Égalité formelle, équité réelle
Dans la littérature en management, l'égalité renvoie au fait de traiter chaque personne de manière identique, alors que l'équité consiste à ajuster le traitement en fonction des situations de chacun afin d'obtenir un résultat réellement juste. Cette distinction est aujourd'hui centrale dans les politiques de diversité et d'inclusion, dans les démarches d'égalité professionnelle et dans les référentiels ESG publiés par de nombreuses institutions européennes.
Appliquée aux plannings, l'égalité signifie que tout le monde est soumis aux mêmes règles formelles, par exemple une rotation théorique des week-ends ou des nuits. L'équité demande un niveau de finesse supérieur. Elle interroge qui, concrètement, travaille les samedis pendant les vacances scolaires, qui accumule les fins de journée tardives, qui obtient systématiquement les créneaux les plus confortables ou les semaines de congé les plus convoitées.
Le planning comme révélateur culturel
Dans une PME, le planning devient ainsi un révélateur très concret de la culture d'entreprise.
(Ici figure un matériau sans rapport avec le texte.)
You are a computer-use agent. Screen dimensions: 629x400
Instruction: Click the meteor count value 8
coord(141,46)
Il montre si les règles sont explicites ou implicites, si les arbitrages sont justifiés et documentés, si les préférences et contraintes individuelles sont prises au sérieux ou simplement tolérées à la marge. Il expose aussi les zones où les biais humains s'expriment le plus fortement, par exemple lorsque les mêmes personnes sont sollicitées pour les shifts difficiles parce qu'elles « disent rarement non ».
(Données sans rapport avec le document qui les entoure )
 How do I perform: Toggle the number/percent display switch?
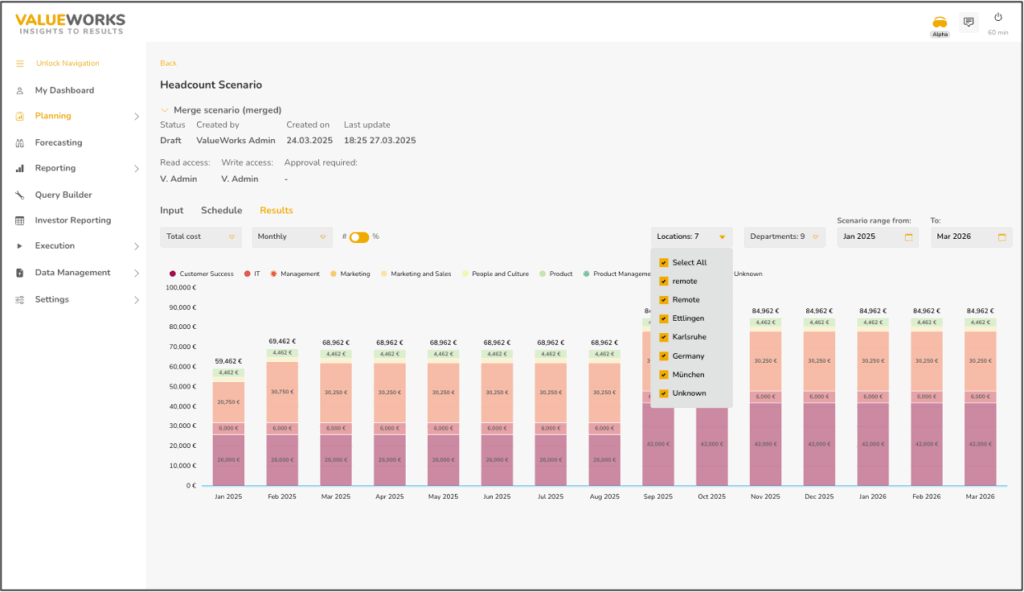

- L'équité n'est pas l'égalité : elle demande une analyse des situations individuelles réelles.
- Le planning est le premier indicateur concret de justice organisationnelle.
- Le sentiment d'injustice est directement lié aux risques psychosociaux (INRS).
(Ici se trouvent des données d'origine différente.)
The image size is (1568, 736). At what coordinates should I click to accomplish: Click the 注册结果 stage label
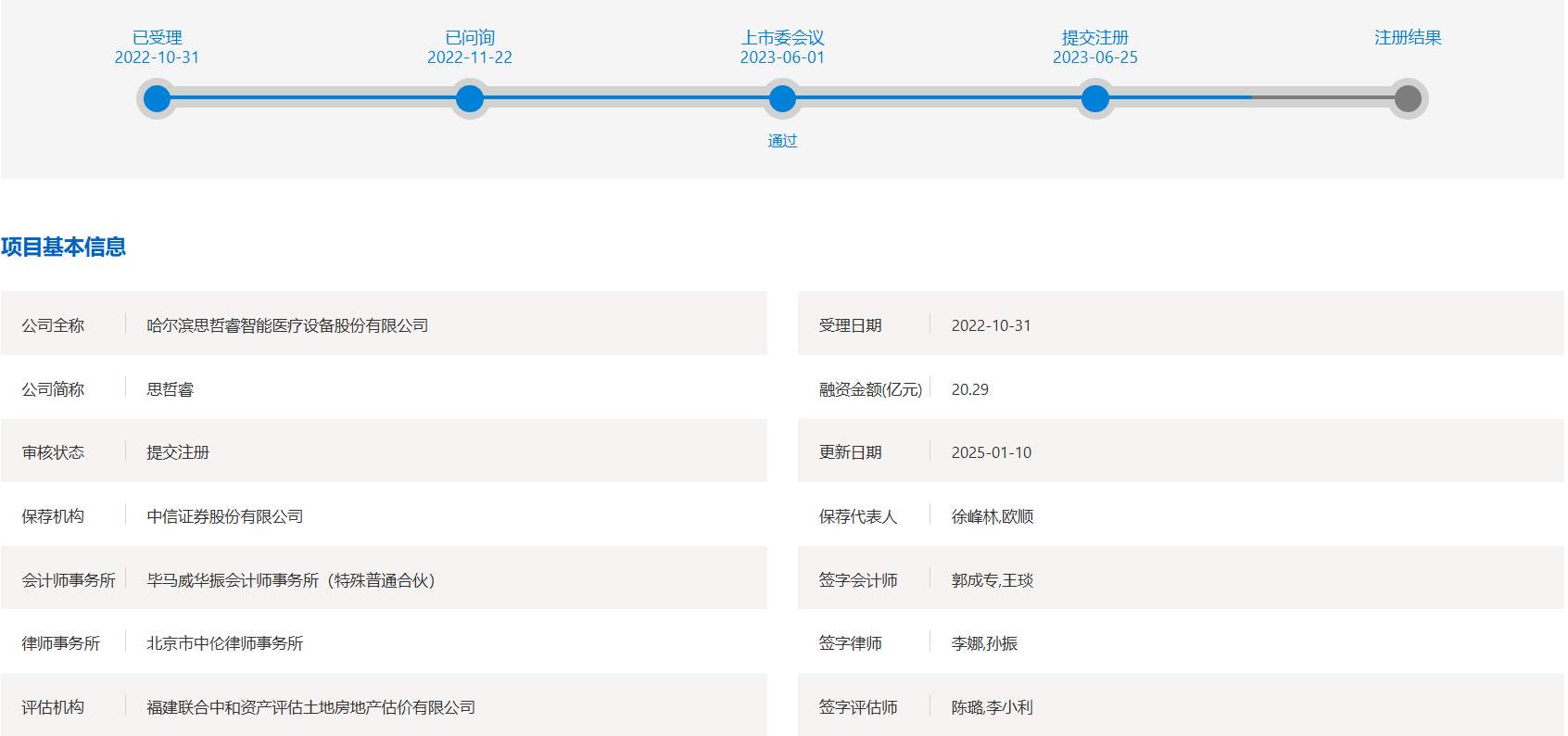1408,38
Les travaux en psychologie du travail et en santé au travail soulignent que la perception d'équité a un effet direct sur l'engagement, la confiance et la santé des salariés. L'INRS rappelle que le sentiment d'injustice organisationnelle est associé à une hausse des risques psychosociaux, à davantage de troubles de santé et à un absentéisme plus élevé. Dans les organisations à horaires atypiques, le planning est souvent la première source de ce sentiment d'injustice.
De l'impression au diagnostic objectivable
La technologie rend aujourd'hui possible ce qui était pratiquement impossible à la main dans une équipe de taille critique. En consolidant l'historique de tous les horaires, en calculant la répartition effective des week-ends, des nuits et des jours fériés, en intégrant les contraintes légales et conventionnelles, un moteur de planification peut produire un véritable score d'équité.
L'enjeu n'est plus de promettre « le même traitement pour tous », mais de démontrer que la répartition des contraintes est suivie, mesurée et corrigée dans la durée.
C'est cette capacité à rendre l'équité des horaires visible, traçable et explicable qui distingue les entreprises où la culture de la justice sociale est réellement incarnée.